On 2/19/2013 9:48 PM, Todd Rovito wrote:
Please see http://www.python.org/dev/peps/pep-0434/ for the complete PEP. The idea for the PEP was generated because a right click menu was added to IDLE in Python 2.7 this started a debate about bug fix VS enhancement see the PEP references for more information. IDLE has many patches that already exist but are difficult to get committed. This PEP is designed to make it easier to bring IDLE up to speed with modern GUI standards. The PEP is not perfect some issues that need to be solved:
In my view, the PEP is definitely about allowing minor enhancements to existing features in bugfix releases. It is maybe about backporting new features such as would require a new entry on the menus. The right-click menu does not fit either category but it is more like the latter.
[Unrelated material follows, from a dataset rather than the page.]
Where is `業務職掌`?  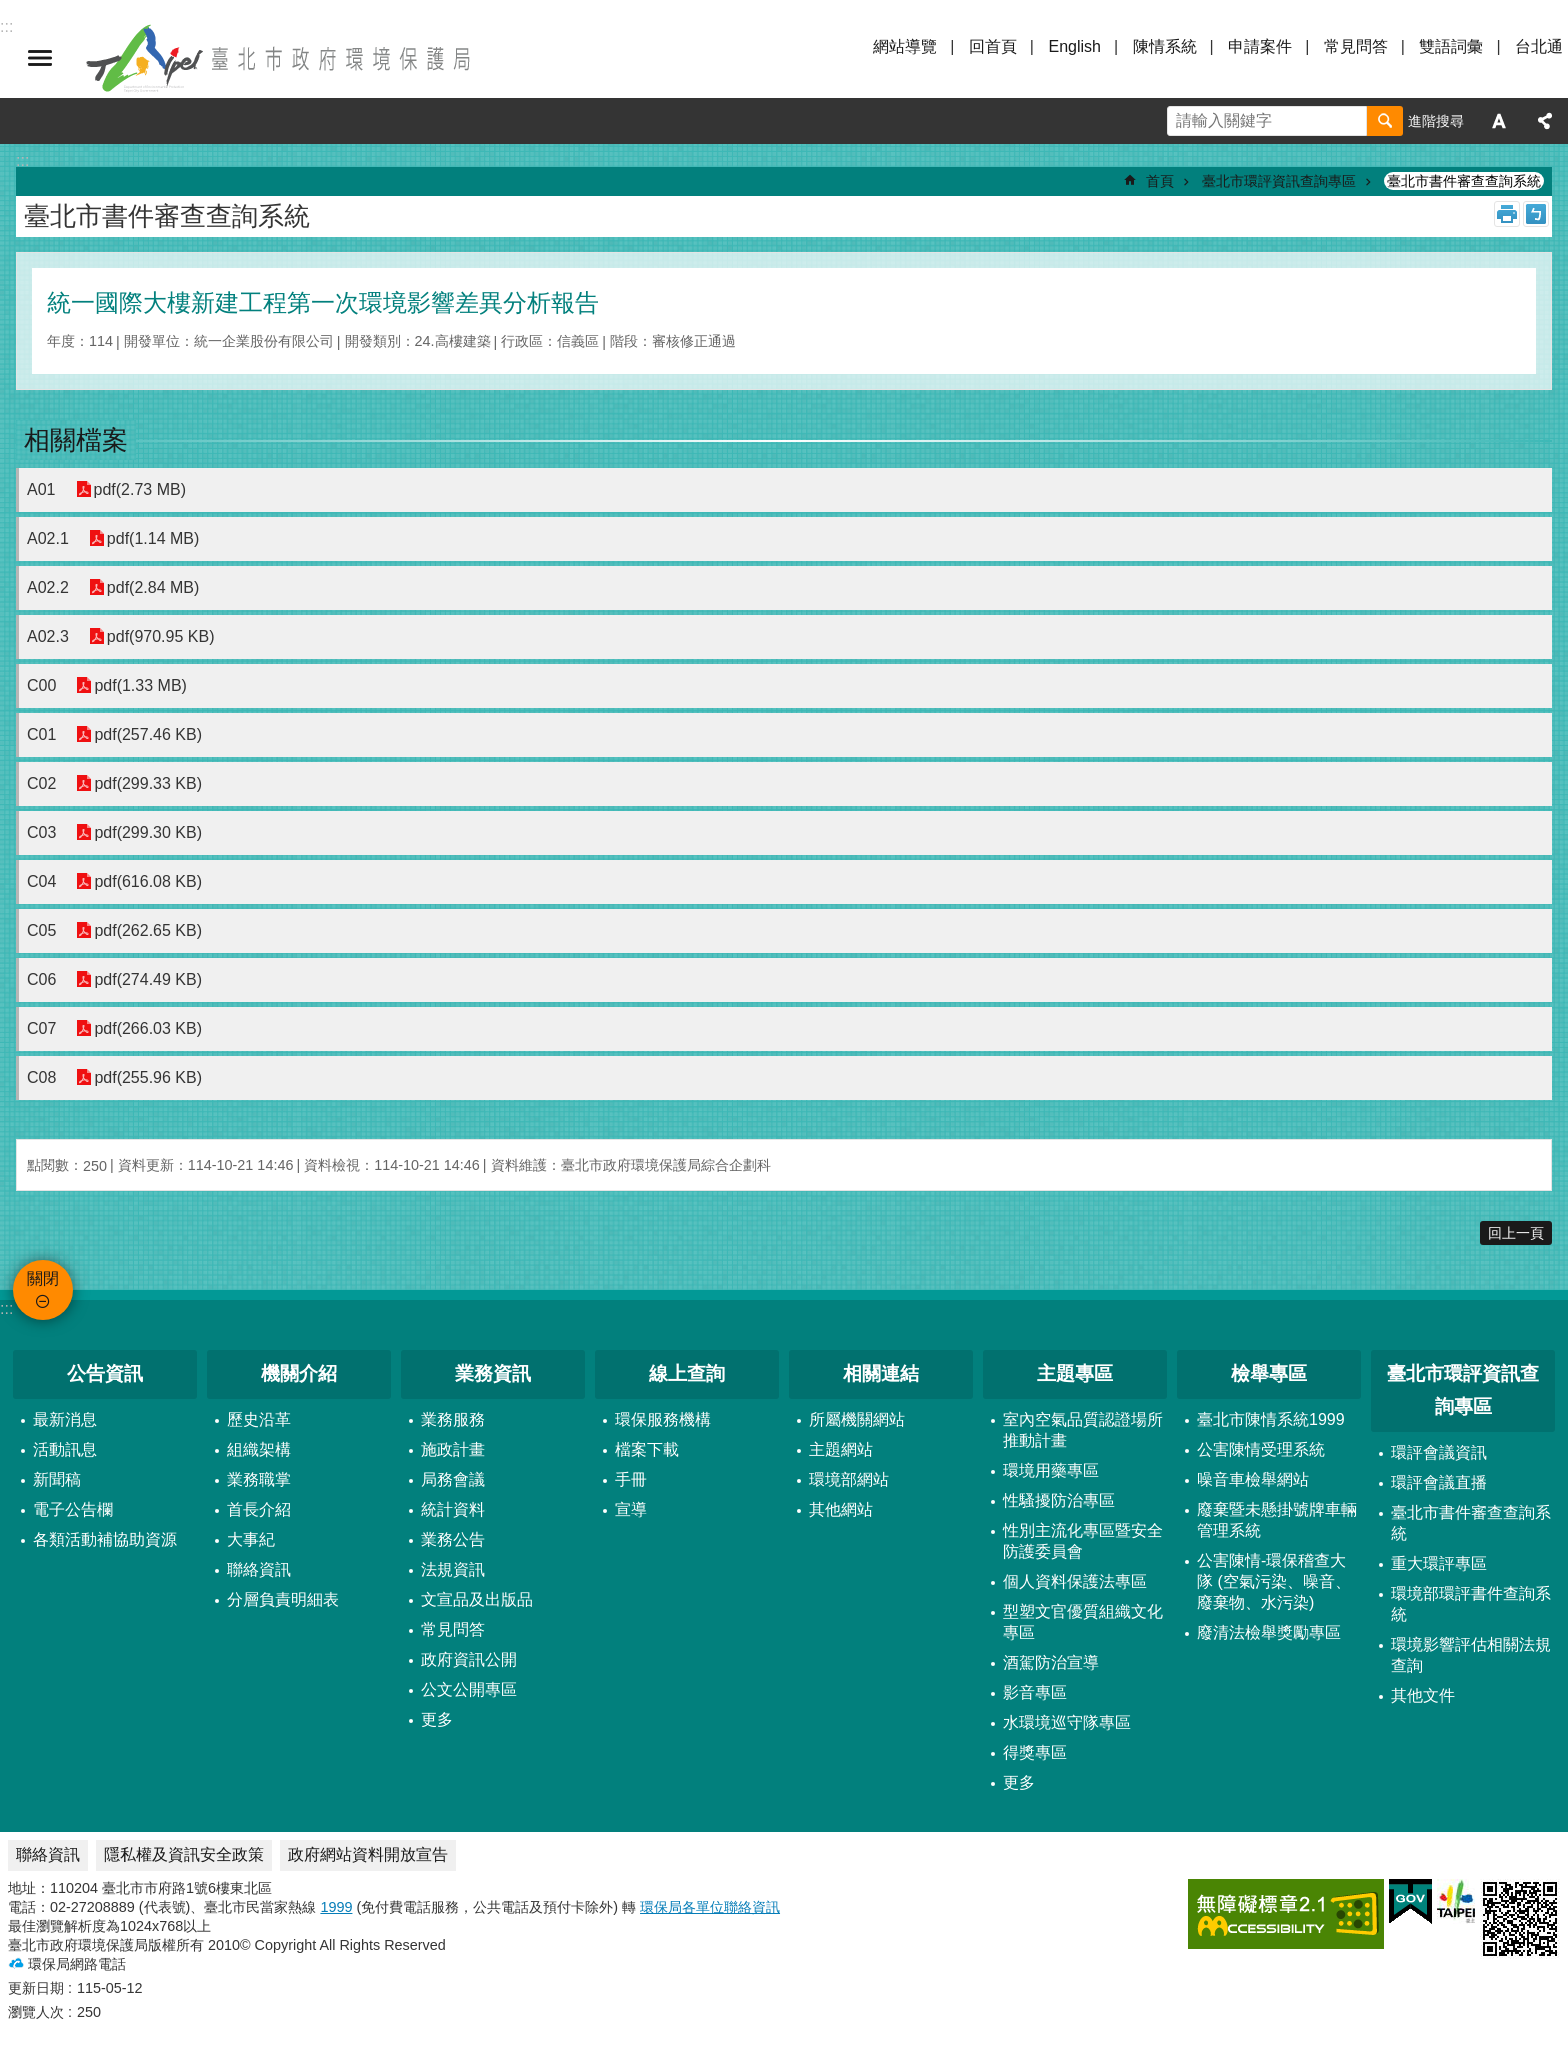 業務職掌 is located at coordinates (259, 1479).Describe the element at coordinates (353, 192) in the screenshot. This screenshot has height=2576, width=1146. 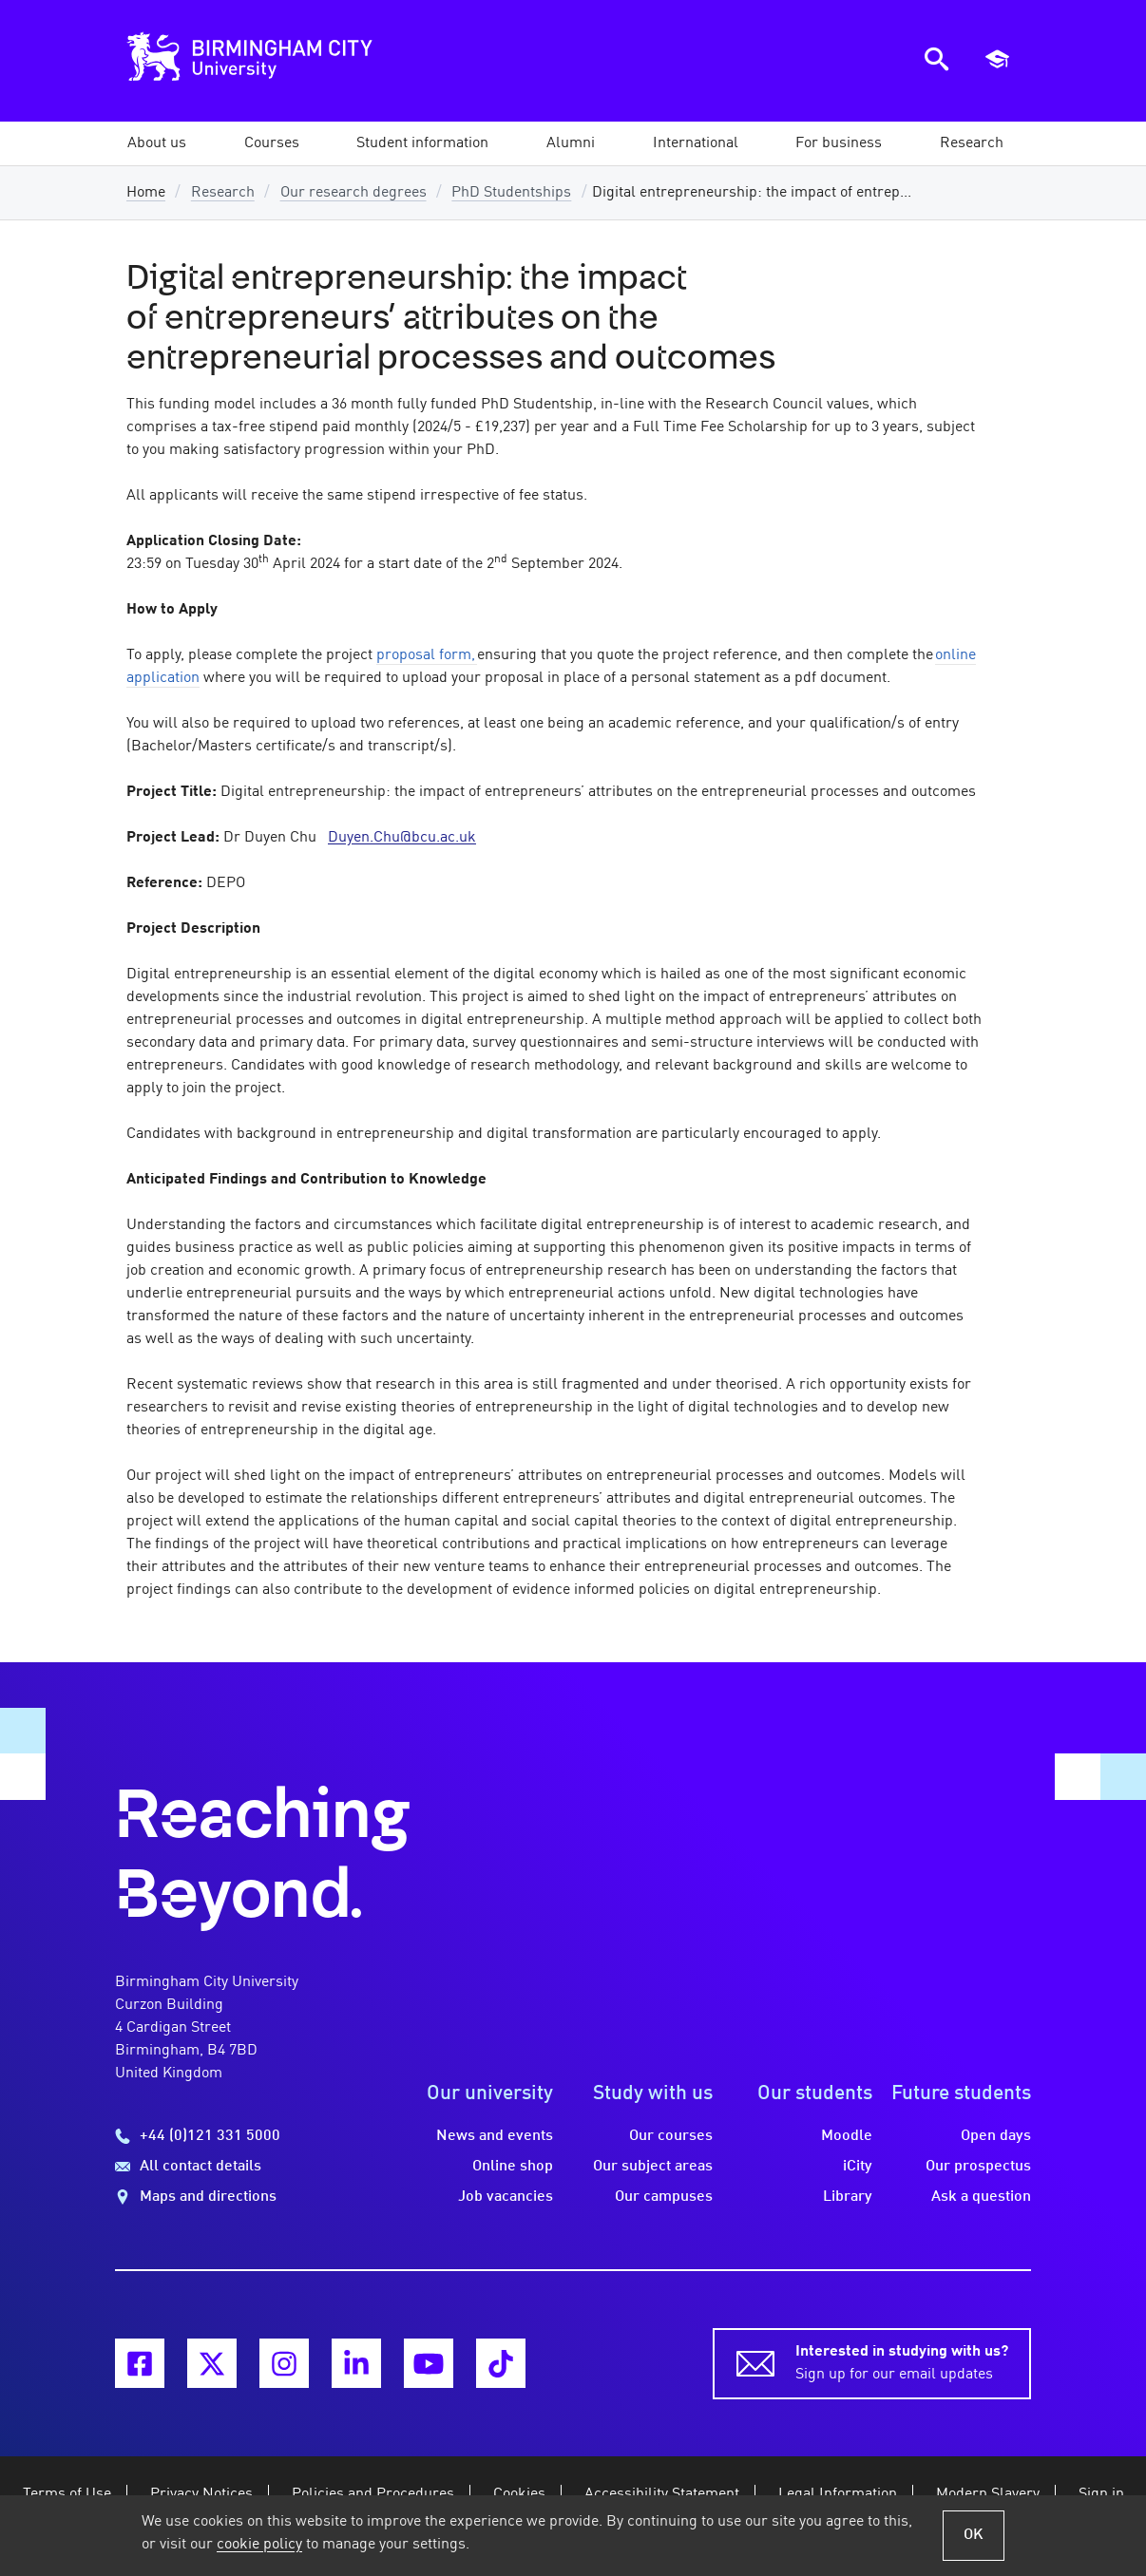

In any case, I think it is an innocuous addition and should be allowed if a committer wants to do the backport.
I do not think the PEP should be a blank check to backport currently hypothetical major revisions such a themed widgets or tabbed windows. If and when such a thing is tested and ready to be put into the 'next' version, the possibility of backporting it should be a separate discussion.
-How do we test IDLE patches to make sure they are high quality?
This is a separate issue from the PEP. Those of us who have and are working on IDLE issues are aware of the need to test on Windows, Linux, and Mac, and to test 2.7 separately from 3.x. There is a tracker issue for improving IDLE tests.
-Does it make sense to separate IDLE from the stdlib for Python 3.4?
Not to me.
I understand the batteries included argument, but if IDLE development is going to continue to proceed at a more accelerated pace than Python, it might make sense to separate it out into its own project or a sub-project.
We typically release bugfixes about every 6-9 months and I think that is often enough to release changes. The subject of the PEP is what should go into those releases.